Listening to them is often intoxicating — which is why, in the last seven years, the group has developed quite an international avant-garde following. And yet, they are a very New York band. In jazz musicology, there is a vague construct known as “the New York sound”. Like all such fantasies, no one agrees on how to define it, but we know that it thrived in the 1970s and fused funk, jazz, and “primitive” world beats. Every LP conveyed the struggle played out between the rich history and traditions brought to New York by these musicians and the ghettoizing attitudes that viewed them as “primitive” settlers. It was a proto-disco sound, a proto-rap sound. It was the sound of the past and the future at the same time, and this is exactly the kind of science fiction rattled out in Gang Gang Dance’s music today.

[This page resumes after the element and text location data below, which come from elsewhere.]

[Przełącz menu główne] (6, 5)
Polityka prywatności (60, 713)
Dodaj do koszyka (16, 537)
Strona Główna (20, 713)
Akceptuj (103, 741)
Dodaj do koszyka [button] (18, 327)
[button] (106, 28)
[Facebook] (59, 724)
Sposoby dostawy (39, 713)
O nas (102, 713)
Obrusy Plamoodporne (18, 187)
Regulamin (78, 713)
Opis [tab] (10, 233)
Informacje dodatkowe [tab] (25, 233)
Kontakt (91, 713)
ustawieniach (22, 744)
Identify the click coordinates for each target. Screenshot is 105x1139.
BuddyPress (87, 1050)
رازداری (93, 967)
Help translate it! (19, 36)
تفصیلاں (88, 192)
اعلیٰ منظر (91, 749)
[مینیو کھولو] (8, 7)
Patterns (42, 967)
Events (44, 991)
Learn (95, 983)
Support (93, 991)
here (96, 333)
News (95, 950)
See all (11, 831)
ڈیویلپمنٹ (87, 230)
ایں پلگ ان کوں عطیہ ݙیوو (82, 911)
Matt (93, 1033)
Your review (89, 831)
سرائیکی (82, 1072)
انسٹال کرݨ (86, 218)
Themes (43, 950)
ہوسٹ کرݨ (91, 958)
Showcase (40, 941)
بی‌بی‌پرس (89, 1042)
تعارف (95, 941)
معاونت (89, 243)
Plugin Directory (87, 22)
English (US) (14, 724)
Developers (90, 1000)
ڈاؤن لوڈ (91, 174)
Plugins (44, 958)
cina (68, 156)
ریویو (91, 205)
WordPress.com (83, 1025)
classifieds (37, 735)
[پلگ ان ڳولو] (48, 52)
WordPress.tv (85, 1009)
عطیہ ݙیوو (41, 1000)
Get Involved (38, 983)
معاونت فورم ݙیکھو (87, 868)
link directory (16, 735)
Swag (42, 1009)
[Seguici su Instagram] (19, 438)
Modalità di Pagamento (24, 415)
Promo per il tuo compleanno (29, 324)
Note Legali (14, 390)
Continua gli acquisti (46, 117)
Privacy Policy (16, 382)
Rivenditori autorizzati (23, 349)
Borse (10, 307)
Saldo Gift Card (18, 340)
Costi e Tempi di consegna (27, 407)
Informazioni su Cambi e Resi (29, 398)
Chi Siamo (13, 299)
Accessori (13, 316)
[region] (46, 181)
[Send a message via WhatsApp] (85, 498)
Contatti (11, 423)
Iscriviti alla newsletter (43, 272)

They bring the kind of turned-up lo-fi that churned out of Queens in the late ‘70s (back when Run D.M.C. and the Ramones were contemporaries) and flowed into New Wave, out of No Wave, and gelled into post-Pop.
One signature of the New York sound was the clang of heavy reverb, and that is the defining feature of Gang Gang Dance’s music. But if the original New York sound brought the smooth melodies of Latin America and heralded the horizon of R&B, the new New York sound is an aural splinter — a kind of copy-and-paste cacophony that cries “go go go” even as everything falls to pieces, like a parody of fractured postmodern life in which everyone lives multiple identities: Art star. DJ. Fashion model. Old school. New school. It’s a frenetic existence in which creation is the only constant.
As DeGraw says, “Staying busy with being creative is all I know how to do at this point. It has become my life and my life has become it. Even if I resigned myself to sitting on a beach all day every day, I would still subconsciously arrange whatever shells were lying next to me in the sand. I can’t escape it.”
Just about any “cool kid” in New York who aspires to create, goes to art shows, and listens to music knows GGD, and the band is without a doubt experiencing what you might call a “moment”. When they aren’t playing together, they are DJing (for mayors, nonprofit benefits, museums, and hipsters), collaborating with other rising musicians, and helping to define the contemporary art scene.
Earlier this year, Gang Gang Dance was included in the Whitney Biennial. The artists see very little separation between their music, art, and DJ work. Says DeGraw: “DJing is a good example of how one practice can sort of open itself up and bleed into other practices.”